Text →
= = = = =

My family and I will be in Israel for Pesach this year, and one of the reasons – if not the main reason – is Cafe Hillel.
The first time we went to Israel for Pesach, a few years ago, my son was excited beyond all measure because he could have the most delicious chocolate cake that he had ever tasted in a cafe on the street – during Pesach!
He wasn’t used to being able to eat out on Pesach at all, but to have chocolate cake that tasted so good – so, in his words, “real” – outside our safe, kosher-for-Passover house? What a goldene medinah we had brought him to!
He talked about that cake for years afterward, and he still does. In fact, at every Seder, when we say, “Next year in Jerusalem” he adds, “At Cafe Hillel!” This year, we decided to go back. I hope Cafe Hillel still makes that chocolate cake.
I feel the reality of living in the Diaspora so much during Pesach. There’s no Cafe Hillel, and no people eating pesachdik chocolate cake under the sun at a sidewalk cafe.
Purim is OK in Toronto. We can see kids in costumes up and down Bathurst Street and not feel too weird delivering our mishloach manot down the street.
But Pesach? In Jerusalem, you go to a beautiful outdoor market, overflowing with colours and sounds, and the cheese seller looks at you quizzically when you ask which cheese is kosher l’Pesach.

= = = = =

Task description → Pick up the essay about spending Pesach in Israel and write what comes after its last sentence. The lines that come next have no connection to the Pesach essay.

Data listing →
= = = = =

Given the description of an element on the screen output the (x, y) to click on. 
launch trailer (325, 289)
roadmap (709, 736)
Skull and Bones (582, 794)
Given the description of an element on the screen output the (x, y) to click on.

= = = = =

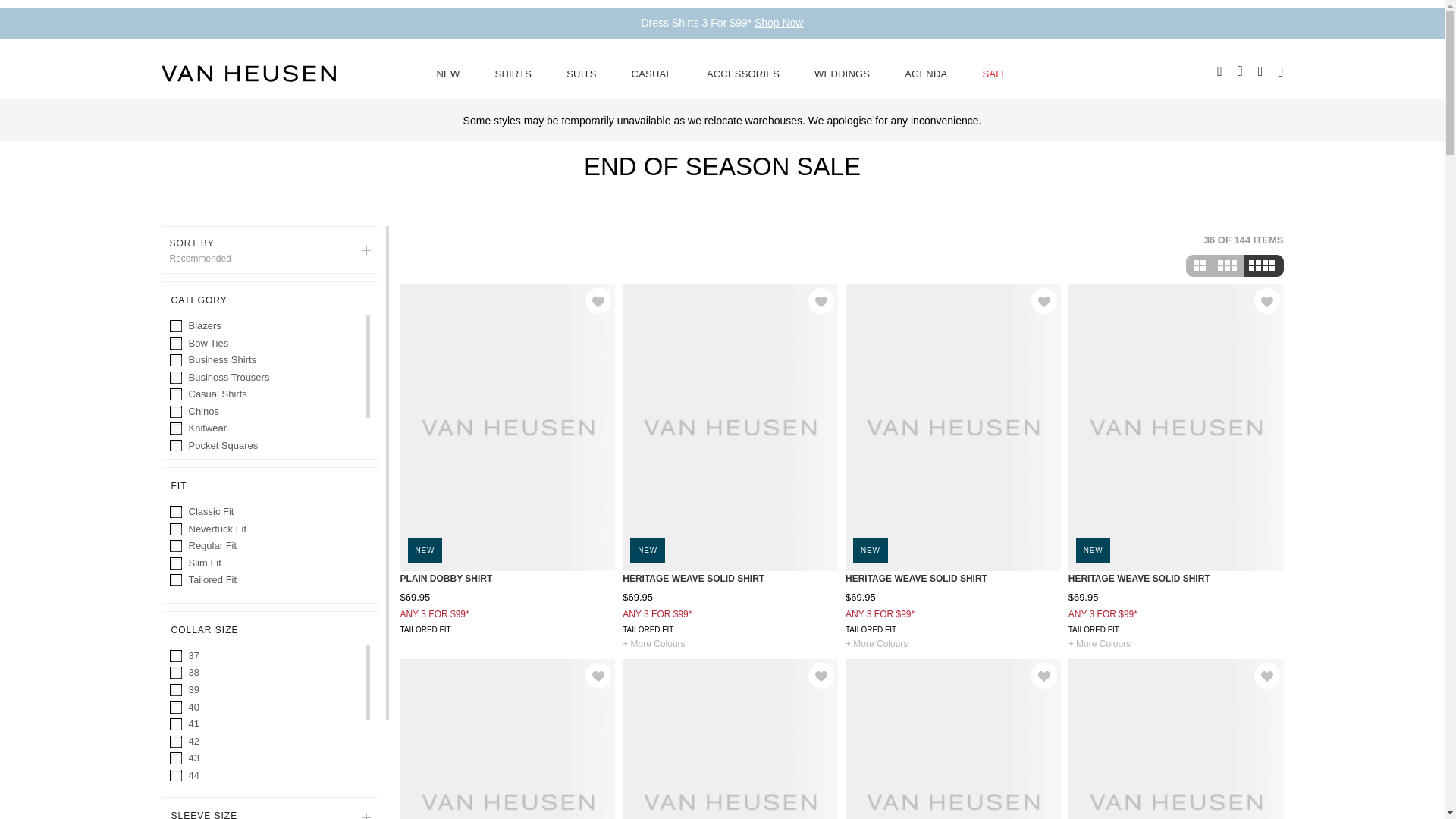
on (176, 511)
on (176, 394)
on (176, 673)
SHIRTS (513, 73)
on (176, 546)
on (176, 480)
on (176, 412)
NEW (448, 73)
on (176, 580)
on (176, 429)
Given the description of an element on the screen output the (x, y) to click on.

= = = = =

Task output →
“Lady,” he says with a laugh, “this is Israel! All my cheese is kosher for Passover!”
In Toronto, you drive up to Thornhill and hope that some kosher cheese is left the week before Pesach, because you haven’t kashered your kitchen yet and you didn’t buy it a month in advance.
In Jerusalem, Sephardi-style rice and chick peas are the norm, not the exception. The talk in shul is about the responsa suggesting that all Jews adopt these Sephardi Pesach leniencies for the sake of Klal Yisrael.
In Toronto, the talk is all about new strictures – what we can’t eat this year that we could last year, and what new matzah kugel we can invent with the same few outrageously expensive, chemically filled, canned, kosher-for-Passover ingredients.
In Jerusalem, you can hear the sounds of Chad Gadya in open windows on the night of the seder, and your office is closed the next day, even if you’re the most secular Jew around. You take the day off and relish the freedom of not being a slave in the modern world.
In Toronto, your phone still rings in the middle of the seder with telemarketers who don’t know its your holy day, and your kids have to take the day off school, hoping they haven’t missed a test.
In Israel, the flowers are blooming and the air is warm for Pesach. You can swim during chol hamoed and break out your sandals.
In Toronto, it might still be snowing.
In Jerusalem… well, it almost makes you want to live there.
At least for the week of Pesach.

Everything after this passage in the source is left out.